La CEAPP y la discriminación hacia periodistas enfermos de COVID-19

  • La mezquindad mata igual que el coronavirus en Veracruz
  • Los datos personales de periodistas infectados están en peligro

Por Ángel Álvaro Peña

A estas alturas no se sabe quién es más mezquino o miserable, si el gobierno de Cuitláhuac García Jiménez o la Comisión Estatal de Atención y Protección de Periodistas que encabeza Ana Laura Pérez, porque el famoso apoyo emergente que han prometido a los comunicadores enfermos de COVID-19, es más una limosna que una ayuda real en la emergencia.

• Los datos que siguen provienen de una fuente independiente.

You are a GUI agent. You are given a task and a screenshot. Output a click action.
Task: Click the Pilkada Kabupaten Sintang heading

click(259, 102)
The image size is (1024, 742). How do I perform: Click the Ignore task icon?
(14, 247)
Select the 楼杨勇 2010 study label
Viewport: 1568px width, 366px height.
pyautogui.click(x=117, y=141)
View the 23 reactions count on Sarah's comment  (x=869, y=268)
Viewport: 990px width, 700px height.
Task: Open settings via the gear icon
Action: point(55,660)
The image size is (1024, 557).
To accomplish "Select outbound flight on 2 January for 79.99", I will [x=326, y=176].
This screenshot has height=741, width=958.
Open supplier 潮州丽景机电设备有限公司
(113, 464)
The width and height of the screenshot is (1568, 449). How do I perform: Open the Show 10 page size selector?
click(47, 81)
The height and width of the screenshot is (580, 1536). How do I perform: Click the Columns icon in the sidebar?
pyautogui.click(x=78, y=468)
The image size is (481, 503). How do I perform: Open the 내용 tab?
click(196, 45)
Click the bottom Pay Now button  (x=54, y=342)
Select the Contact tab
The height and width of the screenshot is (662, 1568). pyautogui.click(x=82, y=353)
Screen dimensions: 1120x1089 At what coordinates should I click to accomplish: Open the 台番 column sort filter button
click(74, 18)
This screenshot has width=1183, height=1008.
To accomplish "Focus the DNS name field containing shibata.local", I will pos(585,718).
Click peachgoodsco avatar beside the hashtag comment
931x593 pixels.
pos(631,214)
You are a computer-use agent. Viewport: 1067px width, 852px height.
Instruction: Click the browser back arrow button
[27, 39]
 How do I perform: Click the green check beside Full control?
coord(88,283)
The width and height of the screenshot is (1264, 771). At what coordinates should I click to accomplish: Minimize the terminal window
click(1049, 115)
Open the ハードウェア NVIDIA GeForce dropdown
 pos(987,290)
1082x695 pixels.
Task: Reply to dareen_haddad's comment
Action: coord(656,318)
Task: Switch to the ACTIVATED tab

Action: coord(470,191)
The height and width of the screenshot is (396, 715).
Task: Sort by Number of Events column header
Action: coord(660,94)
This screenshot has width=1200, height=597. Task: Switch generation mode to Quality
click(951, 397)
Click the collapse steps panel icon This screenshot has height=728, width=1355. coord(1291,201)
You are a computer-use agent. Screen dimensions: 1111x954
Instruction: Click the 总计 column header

La CEAPP meterá mano al cajón donde guardó más de 19 millones del presupuesto del 2020, para “ayudar” a los periodistas afectados por la pandemia con un apoyo único de $7,393.02. Eso sí, para poder acceder ese dinerito habrá que franquear infinidad de requisitos y comprobantes, entre ellos tener documentación oficial que confirme que se padeció o padece COVID-19.

Como ironía del destino, la Secretaría de Salud de Veracruz hasta hace poco empezó a reconocer los casos de COVID-19, porque antes, en su afán de ocultar el número de positivos diagnosticaban la enfermedad como neumonía atípica. Así que, si un reportero sobrevivió a la enfermedad, no podrá comprobar el coronavirus.

La Comisión pretende que, con poco más de 7 mil pesos, los periodistas puedan dar atención y tratamiento a una enfermedad con sintomatología asociada a COVID-19. Pero este apoyo no será permanente, solo estará disponible para quienes se registren hasta el viernes y el número de elegidos quedará supeditado al agotamiento del presupuesto.

No decimos que los 7 mil pesos no son de utilidad, lo que cuestionamos es la reacción tardía de la CEAPP ante la pandemia y los estragos que ha causado en el gremio reporteril. También indigna que sea una cantidad tan ínfima, que no alcanzará ni para surtir una primera receta.

Tal vez la justificación de la Comisión Estatal sea la falta de recursos, pero esto denota su incapacidad para gestionar recursos emergentes para atender a los reporteros que han enfermado o han perdido a seres queridos por el coronavirus.

Es cierto que el gobierno de Cuitláhuac no tiene sentido social y tampoco se compadece de las tragedias, pero lo menos que pudieron hacer era crear un fondo emergente para atender a los periodistas más afectados, no una sola vez, sino hasta que logren superar la emergencia.

Al iniciar este artículo nos preguntamos quién era más miserable si la CEAPP o el gobierno de Cuitláhuac. La realidad es que ambos y le vamos a contar por qué:

En la convocatoria que publicó la CEAPP textualmente cita lo siguiente: “El Pleno de la Comisión será quien en sesión apruebe los apoyos conforme a una lista de prelación, la cual después de ser aprobada será publicada con los nombres de los beneficiarios en la página oficial www.ceapp.org.mx”.

Obviamente esto constituye una violación a la Ley 316 de Protección de Datos Personales en Posesión de Sujetos obligados. La citada ley tiene por objeto establecer las bases, principios y procedimientos para tutelar y garantizar el derecho que tiene toda persona a la protección de sus datos personales, en posesión de los sujetos obligados.

Publicar nombres de reporteros que padecen o padecieron COVID-19 es una violación a sus derechos humanos, pero, además, los expone a actos de discriminación. ¿A quién se le ocurrió semejante barbaridad?

Los periodistas viven al día, muchos son personas mayores, vulnerables, que ya sufren padecimientos crónicos. Esta emergencia vino a agravar su deteriorada salud y sobre todo su economía. A ellos se les debe apoyar, pero bien, no solo con 7 mil pesos.

El dinero no es de los funcionarios, es de todos los veracruzanos y debe invertir con causa social.